Example: Provide.Strategy = "pinned+mfs+unique"

+entities strategy modifier

Appending +entities announces only entity roots (file roots, directory roots, HAMT shard nodes), skipping internal file chunks. Implies +unique.

  • Uses walker.WalkEntityRoots from boxo, which inspects UnixFS node types and stops descending into file chunk subtrees.
  • Non-UnixFS content (e.g. dag-cbor) is still fully walked.
  • Drastically fewer DHT provider records for repos with large files.

Example: Provide.Strategy = "pinned+mfs+entities"

pin add / pin update fast-provide

Both commands now announce the pinned root CID immediately after pinning (matching ipfs add and ipfs dag import behavior). New flags:

  • --fast-provide-root (default: Import.FastProvideRoot, true)
  • --fast-provide-dag (default: Import.FastProvideDAG, false)
  • --fast-provide-wait (default: Import.FastProvideWait, false)

With Provide.Strategy=all (default), this is a no-op since the blockstore already provides every block on write.

--fast-provide-dag flag

New flag on ipfs add, ipfs dag import, ipfs pin add, and ipfs pin update. When enabled, walks and provides the full DAG immediately after write using the active Provide.Strategy to determine scope. A single bloom tracker is shared across all roots for dedup. Configurable via Import.FastProvideDAG (default: false).
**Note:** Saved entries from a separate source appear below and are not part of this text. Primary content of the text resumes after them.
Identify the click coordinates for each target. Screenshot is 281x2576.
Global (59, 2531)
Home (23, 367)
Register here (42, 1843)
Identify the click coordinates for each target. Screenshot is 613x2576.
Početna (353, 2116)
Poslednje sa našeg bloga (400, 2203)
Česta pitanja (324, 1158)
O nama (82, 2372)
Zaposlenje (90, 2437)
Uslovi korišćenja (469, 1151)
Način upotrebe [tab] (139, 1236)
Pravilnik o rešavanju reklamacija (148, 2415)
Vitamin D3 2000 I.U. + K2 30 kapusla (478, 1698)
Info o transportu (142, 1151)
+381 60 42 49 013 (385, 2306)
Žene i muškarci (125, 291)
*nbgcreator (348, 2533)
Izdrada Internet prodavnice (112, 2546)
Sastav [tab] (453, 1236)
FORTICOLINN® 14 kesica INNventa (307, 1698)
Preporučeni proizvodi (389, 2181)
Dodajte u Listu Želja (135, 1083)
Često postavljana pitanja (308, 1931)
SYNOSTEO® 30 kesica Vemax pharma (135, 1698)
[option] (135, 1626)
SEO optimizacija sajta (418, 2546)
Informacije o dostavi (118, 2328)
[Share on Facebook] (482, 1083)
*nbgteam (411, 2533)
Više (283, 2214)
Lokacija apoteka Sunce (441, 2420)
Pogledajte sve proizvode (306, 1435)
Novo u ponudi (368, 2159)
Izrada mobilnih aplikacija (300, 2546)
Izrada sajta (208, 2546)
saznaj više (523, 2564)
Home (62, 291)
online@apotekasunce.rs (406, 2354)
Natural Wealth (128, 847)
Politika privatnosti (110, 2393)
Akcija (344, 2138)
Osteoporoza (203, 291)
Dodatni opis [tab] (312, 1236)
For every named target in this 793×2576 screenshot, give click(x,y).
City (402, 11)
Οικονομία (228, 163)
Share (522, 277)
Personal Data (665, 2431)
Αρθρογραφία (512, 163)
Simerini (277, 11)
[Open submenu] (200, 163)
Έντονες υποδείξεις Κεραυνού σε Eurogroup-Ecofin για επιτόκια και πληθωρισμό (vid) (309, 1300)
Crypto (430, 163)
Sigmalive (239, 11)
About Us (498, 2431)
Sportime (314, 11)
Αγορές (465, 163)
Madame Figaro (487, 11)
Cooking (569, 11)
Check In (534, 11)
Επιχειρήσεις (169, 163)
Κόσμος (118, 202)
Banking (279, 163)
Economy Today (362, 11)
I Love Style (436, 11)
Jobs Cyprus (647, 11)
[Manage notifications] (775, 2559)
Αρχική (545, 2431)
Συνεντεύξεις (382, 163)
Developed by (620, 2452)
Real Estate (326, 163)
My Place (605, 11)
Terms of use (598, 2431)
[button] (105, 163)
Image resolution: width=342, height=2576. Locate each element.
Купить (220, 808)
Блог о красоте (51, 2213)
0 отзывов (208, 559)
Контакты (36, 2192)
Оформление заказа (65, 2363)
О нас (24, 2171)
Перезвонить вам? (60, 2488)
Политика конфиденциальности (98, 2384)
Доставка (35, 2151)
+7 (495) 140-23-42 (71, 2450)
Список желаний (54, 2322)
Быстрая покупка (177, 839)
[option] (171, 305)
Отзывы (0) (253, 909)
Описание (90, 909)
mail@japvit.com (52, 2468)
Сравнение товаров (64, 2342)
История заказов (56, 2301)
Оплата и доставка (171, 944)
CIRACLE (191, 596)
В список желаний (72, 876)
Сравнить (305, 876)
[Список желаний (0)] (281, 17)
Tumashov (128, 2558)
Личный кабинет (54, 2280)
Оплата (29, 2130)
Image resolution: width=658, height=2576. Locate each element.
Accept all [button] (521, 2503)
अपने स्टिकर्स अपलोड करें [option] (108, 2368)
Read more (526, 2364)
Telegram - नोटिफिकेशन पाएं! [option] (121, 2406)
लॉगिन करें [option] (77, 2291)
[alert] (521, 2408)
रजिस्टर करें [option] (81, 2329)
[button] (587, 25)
With --fast-provide-dag, the DAG walk emits the root first (DFS pre-order), so --fast-provide-root is redundant and not needed.

Gate providingDagService behind --fast-provide-dag

The providingDagService wrapper (which provides every block during ipfs add writes) is now only active when --fast-provide-dag=true. Previously it was always on for pinned strategy, causing per-block DHT provides during add regardless of user intent. Now the default path only fast-provides the root CID after add completes, and the reprovide sweep handles the rest.

Hardened strategy parsing

ParseProvideStrategy now returns an error instead of silently ignoring unknown tokens. Catches:

  • Unknown tokens (typos like "uniuqe")
  • Empty tokens from malformed delimiters ("pinned+", "+pinned", "pinned++mfs")
  • Invalid combinations ("all+pinned", "roots+unique")

Validated at startup via ValidateProvideConfig. Internal callers use MustParseProvideStrategy for already-validated strings.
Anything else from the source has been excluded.